## BEGIN MATERIAL PROVIDED

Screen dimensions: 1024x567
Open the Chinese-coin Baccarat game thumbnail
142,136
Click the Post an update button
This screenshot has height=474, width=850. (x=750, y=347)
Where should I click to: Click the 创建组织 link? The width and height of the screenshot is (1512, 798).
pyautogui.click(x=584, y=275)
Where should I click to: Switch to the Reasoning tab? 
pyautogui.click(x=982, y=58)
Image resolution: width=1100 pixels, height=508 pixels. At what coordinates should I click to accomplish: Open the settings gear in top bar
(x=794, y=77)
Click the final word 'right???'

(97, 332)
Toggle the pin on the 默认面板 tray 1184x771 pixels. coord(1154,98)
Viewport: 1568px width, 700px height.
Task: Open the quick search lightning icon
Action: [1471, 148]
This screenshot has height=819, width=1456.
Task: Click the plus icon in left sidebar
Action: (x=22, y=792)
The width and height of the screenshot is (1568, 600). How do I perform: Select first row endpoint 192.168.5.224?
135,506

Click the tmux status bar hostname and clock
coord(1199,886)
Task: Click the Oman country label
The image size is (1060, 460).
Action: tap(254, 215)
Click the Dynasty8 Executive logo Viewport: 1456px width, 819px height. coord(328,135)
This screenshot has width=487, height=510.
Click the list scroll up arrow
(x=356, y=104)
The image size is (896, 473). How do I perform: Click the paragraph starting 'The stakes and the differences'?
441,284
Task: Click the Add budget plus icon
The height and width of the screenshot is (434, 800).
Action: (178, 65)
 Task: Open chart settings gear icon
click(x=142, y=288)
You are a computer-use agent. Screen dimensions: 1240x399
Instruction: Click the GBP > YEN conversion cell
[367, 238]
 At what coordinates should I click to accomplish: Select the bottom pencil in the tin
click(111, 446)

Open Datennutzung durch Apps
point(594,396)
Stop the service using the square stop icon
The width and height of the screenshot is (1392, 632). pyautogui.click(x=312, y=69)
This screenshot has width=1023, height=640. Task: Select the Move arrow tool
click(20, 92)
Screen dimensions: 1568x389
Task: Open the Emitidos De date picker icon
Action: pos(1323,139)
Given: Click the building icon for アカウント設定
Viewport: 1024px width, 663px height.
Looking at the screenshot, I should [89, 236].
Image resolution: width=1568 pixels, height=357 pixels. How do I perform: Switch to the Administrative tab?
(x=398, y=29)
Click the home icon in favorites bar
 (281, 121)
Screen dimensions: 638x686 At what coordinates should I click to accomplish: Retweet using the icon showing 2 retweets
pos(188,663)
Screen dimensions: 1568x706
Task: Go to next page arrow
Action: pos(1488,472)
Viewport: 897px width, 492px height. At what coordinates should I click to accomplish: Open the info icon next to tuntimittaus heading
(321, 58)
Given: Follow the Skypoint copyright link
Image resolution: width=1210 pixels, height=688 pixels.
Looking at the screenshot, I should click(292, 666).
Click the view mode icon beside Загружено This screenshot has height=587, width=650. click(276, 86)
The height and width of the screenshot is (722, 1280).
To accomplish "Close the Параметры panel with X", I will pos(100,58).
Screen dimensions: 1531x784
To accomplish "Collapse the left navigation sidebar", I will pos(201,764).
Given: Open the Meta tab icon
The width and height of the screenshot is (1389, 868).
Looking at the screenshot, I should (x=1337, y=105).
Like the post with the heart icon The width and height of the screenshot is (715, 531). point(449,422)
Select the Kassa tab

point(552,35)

## END MATERIAL PROVIDED

Copy every one of the rows above word for word, with nothing changed.

- **THE ANSWER**:
Screen dimensions: 1024x567
Open the Chinese-coin Baccarat game thumbnail
142,136
Click the Post an update button
This screenshot has height=474, width=850. (x=750, y=347)
Where should I click to: Click the 创建组织 link? The width and height of the screenshot is (1512, 798).
pyautogui.click(x=584, y=275)
Where should I click to: Switch to the Reasoning tab? 
pyautogui.click(x=982, y=58)
Image resolution: width=1100 pixels, height=508 pixels. At what coordinates should I click to accomplish: Open the settings gear in top bar
(x=794, y=77)
Click the final word 'right???'

(97, 332)
Toggle the pin on the 默认面板 tray 1184x771 pixels. coord(1154,98)
Viewport: 1568px width, 700px height.
Task: Open the quick search lightning icon
Action: [1471, 148]
This screenshot has height=819, width=1456.
Task: Click the plus icon in left sidebar
Action: (x=22, y=792)
The width and height of the screenshot is (1568, 600). How do I perform: Select first row endpoint 192.168.5.224?
135,506

Click the tmux status bar hostname and clock
coord(1199,886)
Task: Click the Oman country label
The image size is (1060, 460).
Action: tap(254, 215)
Click the Dynasty8 Executive logo Viewport: 1456px width, 819px height. coord(328,135)
This screenshot has width=487, height=510.
Click the list scroll up arrow
(x=356, y=104)
The image size is (896, 473). How do I perform: Click the paragraph starting 'The stakes and the differences'?
441,284
Task: Click the Add budget plus icon
The height and width of the screenshot is (434, 800).
Action: (178, 65)
 Task: Open chart settings gear icon
click(x=142, y=288)
You are a computer-use agent. Screen dimensions: 1240x399
Instruction: Click the GBP > YEN conversion cell
[367, 238]
 At what coordinates should I click to accomplish: Select the bottom pencil in the tin
click(111, 446)

Open Datennutzung durch Apps
point(594,396)
Stop the service using the square stop icon
The width and height of the screenshot is (1392, 632). pyautogui.click(x=312, y=69)
This screenshot has width=1023, height=640. Task: Select the Move arrow tool
click(20, 92)
Screen dimensions: 1568x389
Task: Open the Emitidos De date picker icon
Action: pos(1323,139)
Given: Click the building icon for アカウント設定
Viewport: 1024px width, 663px height.
Looking at the screenshot, I should [89, 236].
Image resolution: width=1568 pixels, height=357 pixels. How do I perform: Switch to the Administrative tab?
(x=398, y=29)
Click the home icon in favorites bar
 (281, 121)
Screen dimensions: 638x686 At what coordinates should I click to accomplish: Retweet using the icon showing 2 retweets
pos(188,663)
Screen dimensions: 1568x706
Task: Go to next page arrow
Action: pos(1488,472)
Viewport: 897px width, 492px height. At what coordinates should I click to accomplish: Open the info icon next to tuntimittaus heading
(321, 58)
Given: Follow the Skypoint copyright link
Image resolution: width=1210 pixels, height=688 pixels.
Looking at the screenshot, I should click(292, 666).
Click the view mode icon beside Загружено This screenshot has height=587, width=650. click(276, 86)
The height and width of the screenshot is (722, 1280).
To accomplish "Close the Параметры panel with X", I will pos(100,58).
Screen dimensions: 1531x784
To accomplish "Collapse the left navigation sidebar", I will pos(201,764).
Given: Open the Meta tab icon
The width and height of the screenshot is (1389, 868).
Looking at the screenshot, I should (x=1337, y=105).
Like the post with the heart icon The width and height of the screenshot is (715, 531). point(449,422)
Select the Kassa tab

point(552,35)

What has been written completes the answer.